Interesting. I’m curious what kinds of results you’re hoping for, or just more details about your project. (But feel free to ignore this if talking about it now isn’t a good use of your time.) My understanding is that LLMs can potentially be fine-tuned or used to do various things, including instantiating various human-like or artificial characters (such as a “helpful AI assistant”). Seems like reflectivity and self-modification could vary greatly depending on what character(s) you instantiate, or how you use the LLMs in other ways.
I’m definitely not in favor of building an AI with an utility function representing fixed, static values, at least not in anything like our current circumstances. (My own preferred approach is what I called “White-Box Metaphilosophical AI” in the linked post.) I was just taken aback by Peter saying that he felt “deconfused when I reject utility functions”, when there was a reason that people were/are thinking about utility functions in relation to AI x-safety, and the new approach he likes hasn’t addressed that reason yet.
I don’t see any clear-cut disagreement between my position and your White-Box Metaphilosophical AI. I wonder how much is just a framing difference?
Reflective stability seems like something that can be left to a smarter-than-human aligned AI.
I’m not saying it would be bad to implement a utility function in an AGI. I’m mostly saying that aiming for that makes human values look complex and hard to observe.
E.g. it leads people to versions of the diamond alignment problem that sound simple, but which cause people to worry about hard problems which they mistakenly imagine are on a path to implementing human values.
Whereas shard theory seems aimed at a model of human values that’s both accurate and conceptually simple.
Let’s distinguish between shard theory as a model of human values, versus implementing an AI that learns its own values in a shard-based way. The former seems fine to me (pending further research on how well the model actually fits), but the latter worries me in part because it’s not reflectively stable and the proponents haven’t talked about how they plan to ensure that things will go well in the long run. If you’re talking about the former and I’m talking about the latter, then we might have been talking past each other. But I think the shard-theory proponents are proposing to do the latter (correct me if I’m wrong), so it seems important to consider that in any overall evaluation of shard theory?
BTW here are two other reasons for my worries. Again these may have already been addressed somewhere and I just missed it.

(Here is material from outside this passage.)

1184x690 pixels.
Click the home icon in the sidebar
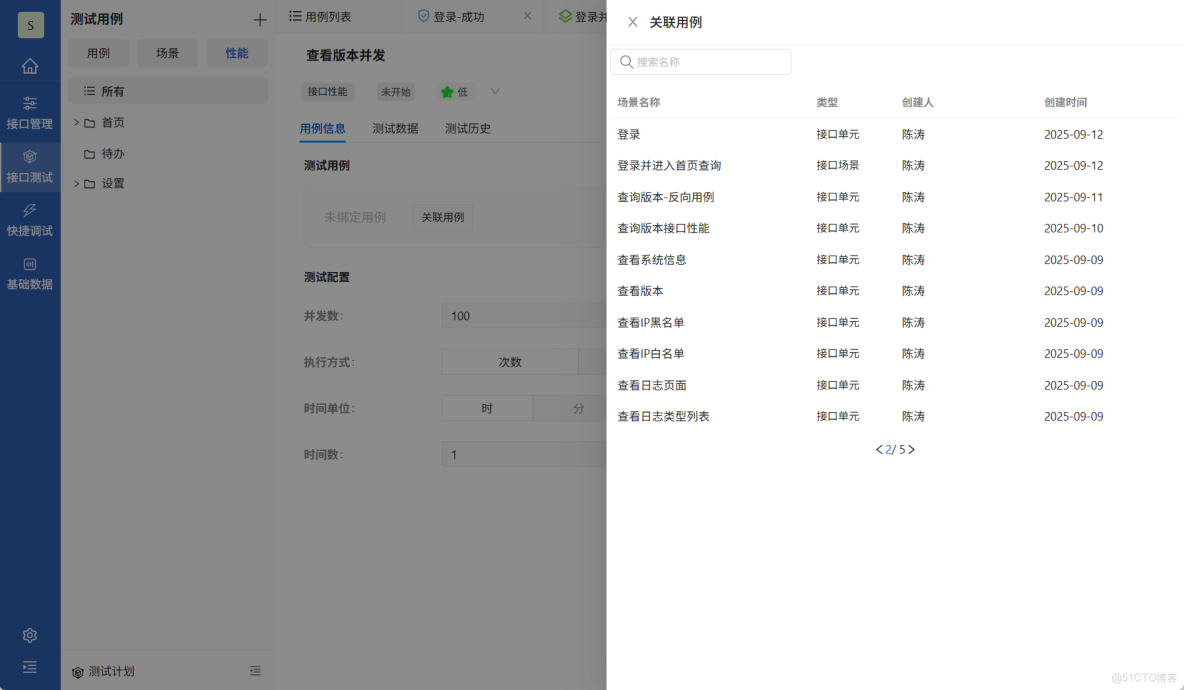tap(30, 64)
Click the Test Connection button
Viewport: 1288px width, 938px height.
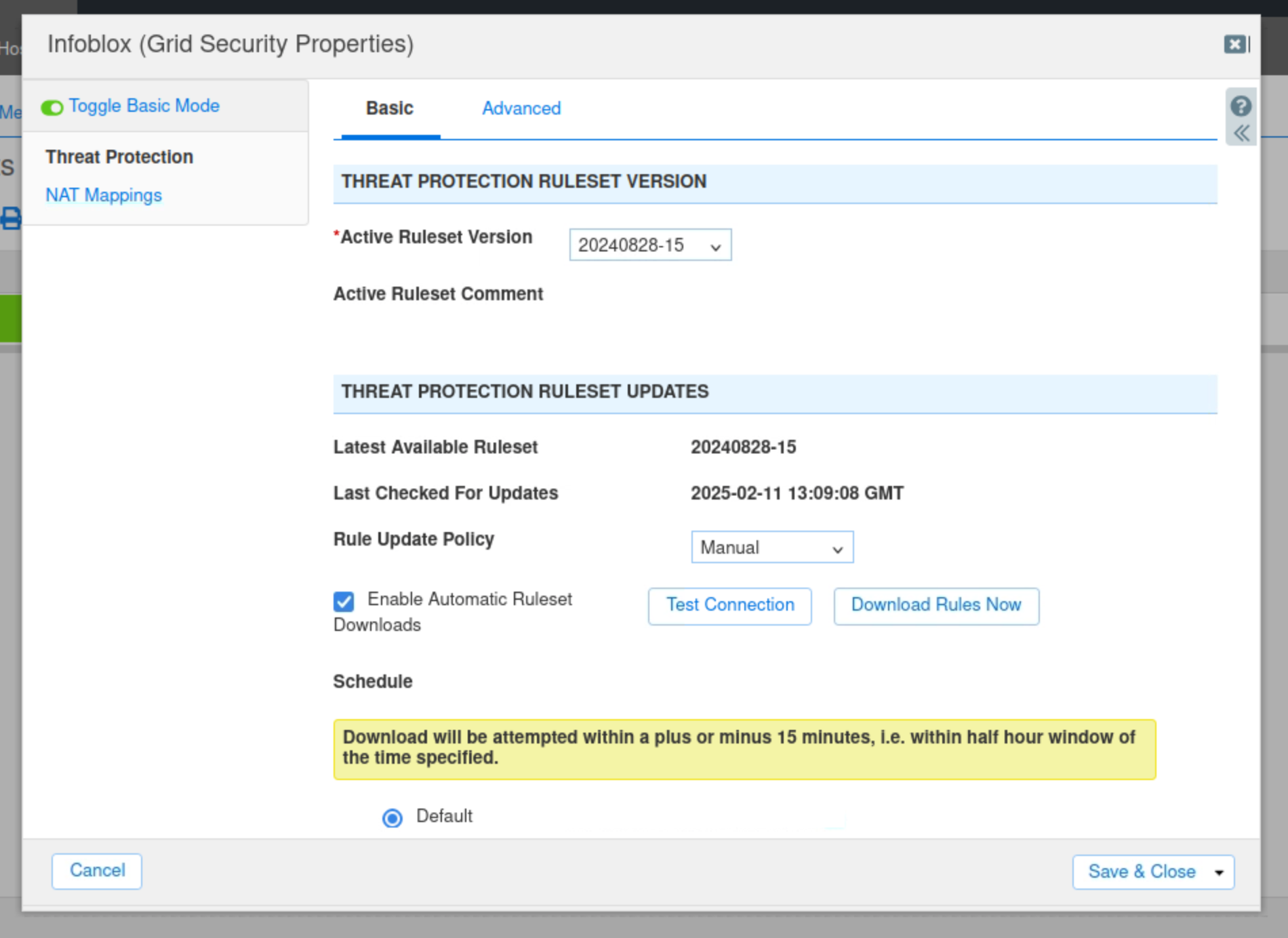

The AI will learn its own shard-based values which may differ greatly from human values. Even different humans learn different values depending on genes and environment, and the AI’s “genes” and “environment” will probably lie far outside the human distribution. How do we figure out what values we want the AI to learn, and how to make sure the AI learns those values? These seem like very hard research questions.
Humans are all partly or even mostly selfish, but we don’t want the AI to be. What’s the plan here, or reason to think that shard-based agents can be trained to not be selfish?
I think of shard theory as more than just a model of how to model humans.
My main point here is that human values will be represented in AIs in a form that looks a good deal more like the shard theory model than like a utility function.
Approaches that involve utility functions seem likely to make alignment harder, via adding an extra step (translating a utility function into shard form) and/or by confusing people about how to recognize human values.
I’m unclear whether shard theory tells us much about how to cause AIs to have the values we want them to have.
Also, I’m not talking much about the long run. I expect that problems with reflective stability will be handled by entities that have more knowledge and intelligence than we have.
Re shard theory: I think it’s plausibly useful, and maybe be a part of an alignment plan. But I’m quite a bit more negative than you or Turntrout on that plan, and I’d probably guess that Shard Theory ultimately doesn’t impact alignment that much.